Se possibile e lo ritiene necessario, il medico può prescrivere farmaci o rimedi che combattono l’agente alla base della malattia. 
 
Quando l’infiammazione è dovuta a sostanze tossiche, su indicazione del medico, è necessario interrompere immediatamente l’esposizione a tali sostanze.
 

Alimentazione

Un’alimentazione sana può aiutare a rinforzare le difese dell’organismo, tenendo così lontano il mal di gola. 
 
Ideale sarebbe aumentare il consumo di frutta e verdura, alimenti ricchi di antiossidanti (gli antiossidanti, in genere, aumentano la resistenza delle mucose alla penetrazione di batteri e virus), vitamine (soprattutto vitamina C) e minerali. La vitamina C, in particolare, svolge un’azione antisettica (è cioè in grado di combattere i germi), partecipa a importanti attività dell’organismo che possono influenzare il sistema immunitario ed è anche un ottimo antiossidante. 

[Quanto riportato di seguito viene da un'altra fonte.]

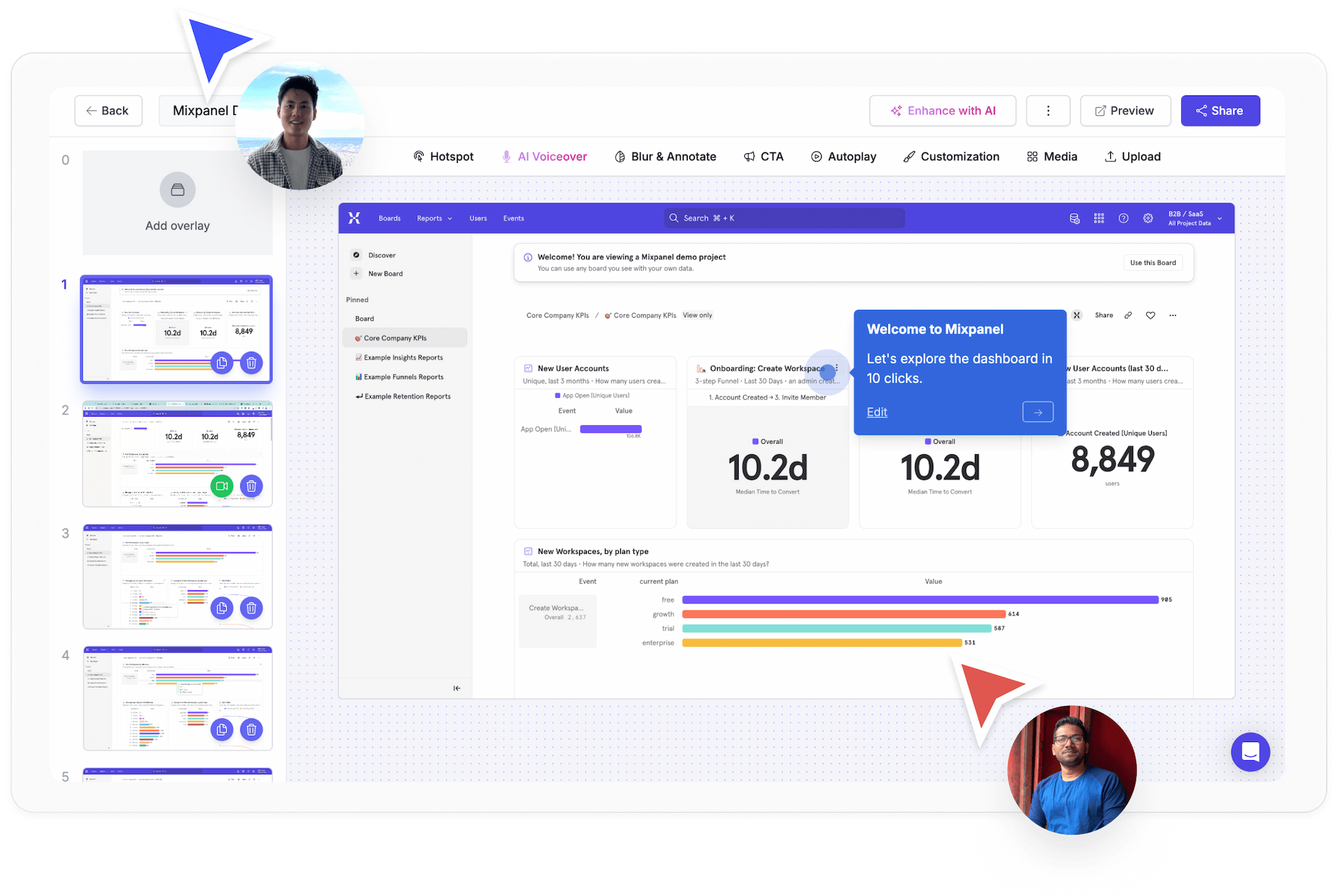1338x896 pixels.
Task: Enable checkbox on Core Company KPIs
Action: coord(357,338)
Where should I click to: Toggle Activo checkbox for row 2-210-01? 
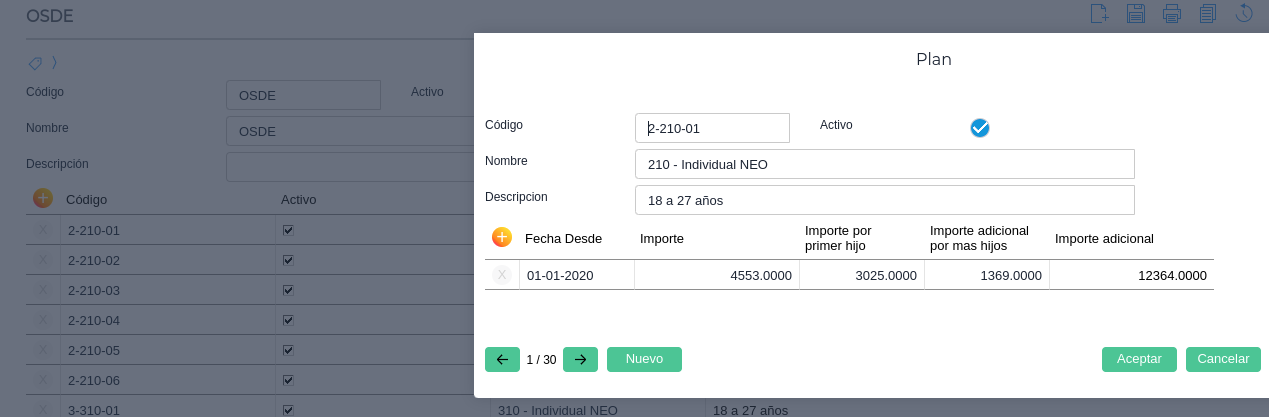pyautogui.click(x=288, y=230)
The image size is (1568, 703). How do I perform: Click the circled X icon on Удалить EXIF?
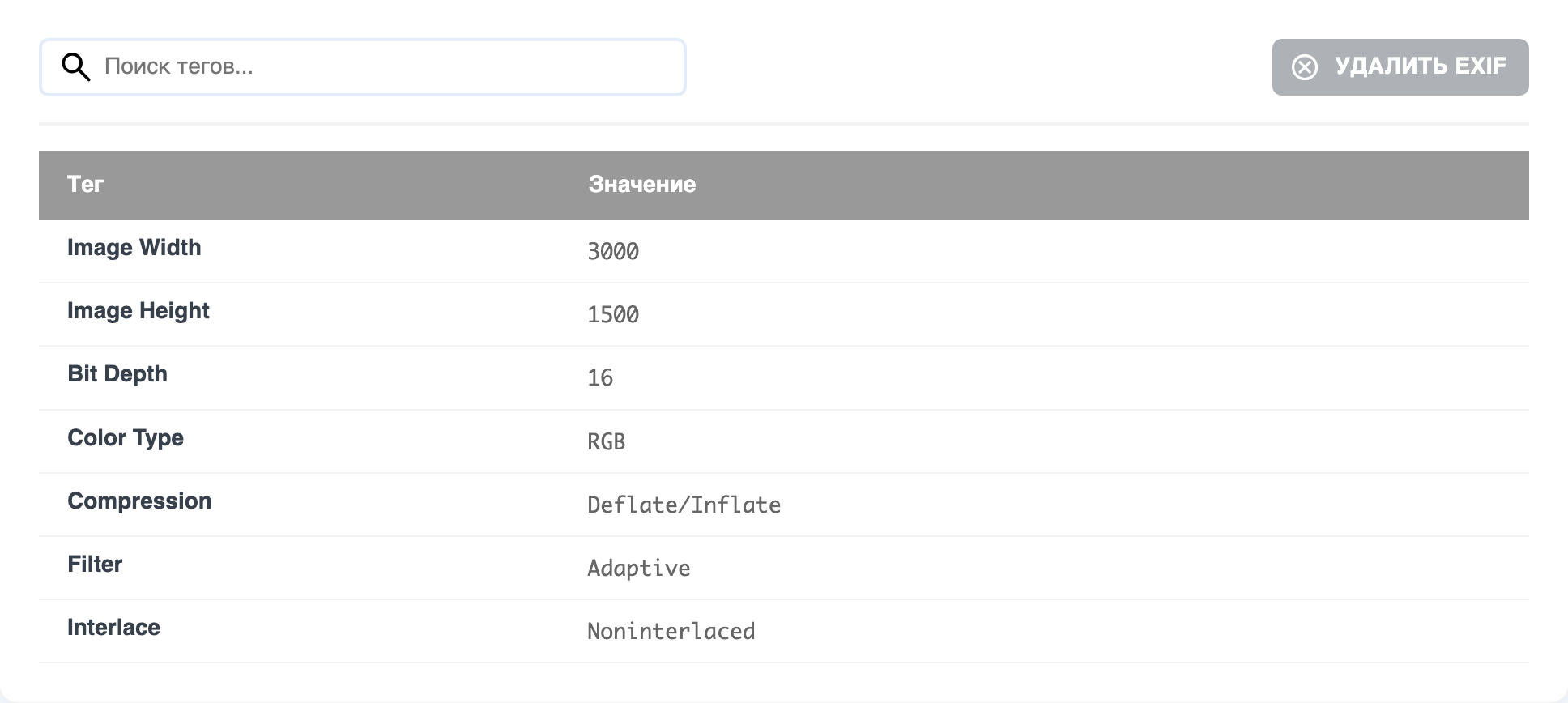click(x=1304, y=67)
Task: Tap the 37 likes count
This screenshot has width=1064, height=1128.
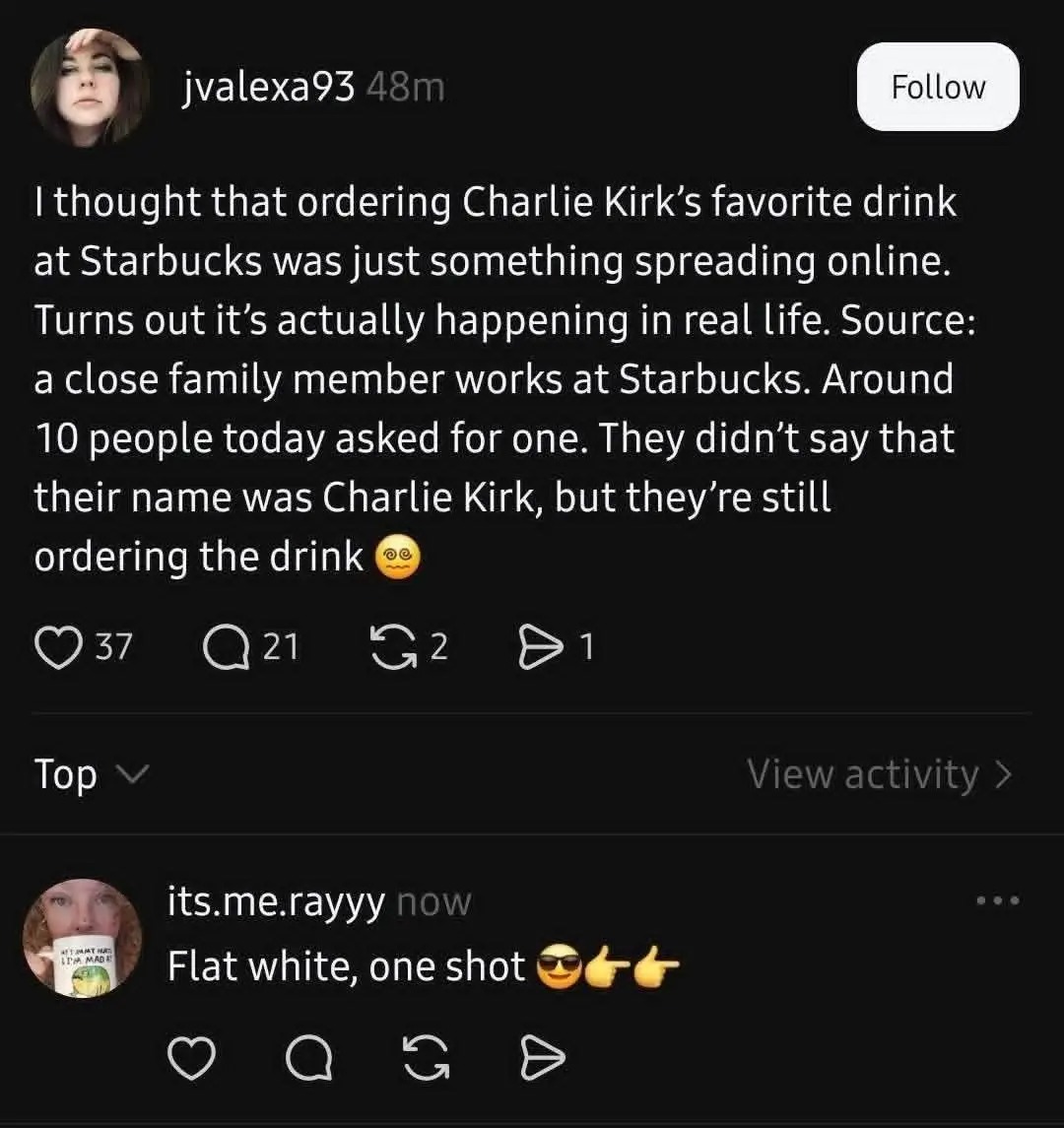Action: coord(113,647)
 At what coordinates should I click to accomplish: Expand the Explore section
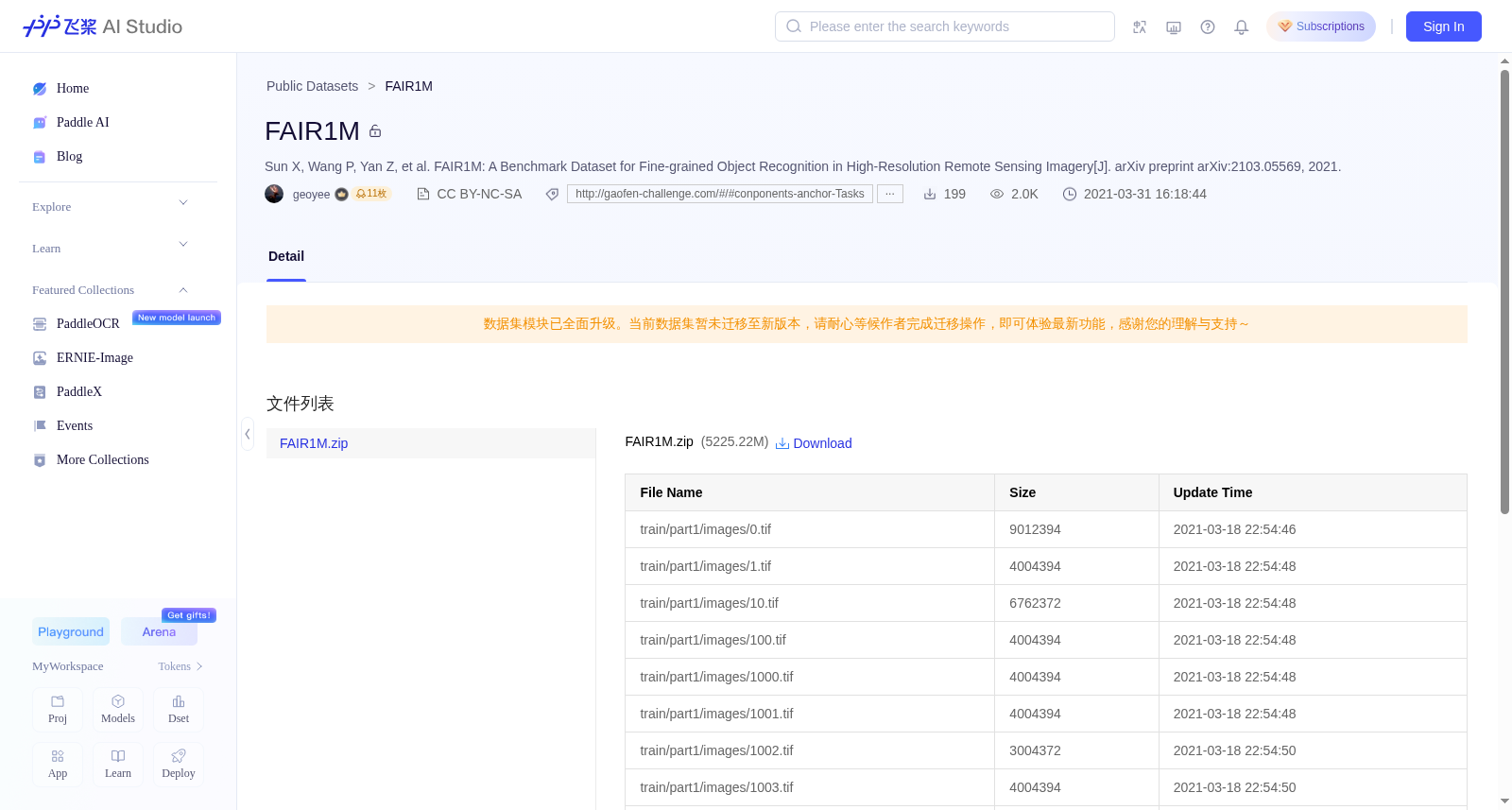[111, 207]
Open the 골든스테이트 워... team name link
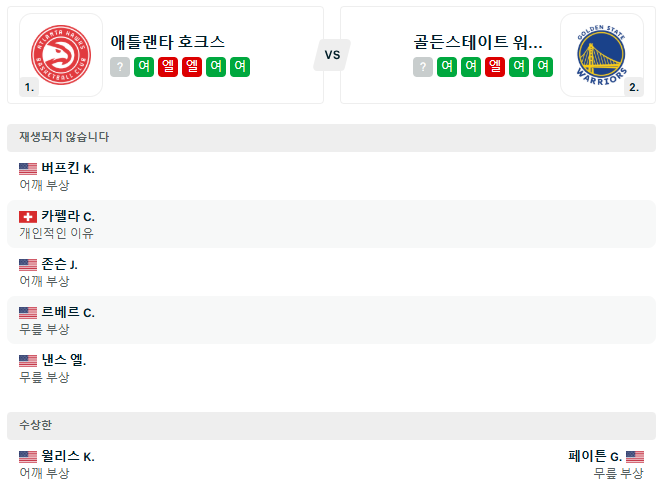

Via libera, dunque, ad agrumi, kiwi, pomodori, peperoni e verdura cruda in genere. 
 
Molto importanti sono anche lo zinco e il magnesio, che sono in grado di attivare la produzione dei linfociti, le cellule che fanno parte del sistema di difesa naturale dell’organismo. Lo zinco si trova nella carne, nel pesce, nella crusca, nel lievito e nel germe di grano, mentre il magnesio è presente nei cereali integrali, nei germogli di soia, nei legumi, nella carne e nel latte. 
 
Anche l’aglio fa molto bene alle vie aeree perché stimola il sistema immunitario: andrebbe mangiato crudo o (per mitigare il sapore) aggiunto alle pietanze.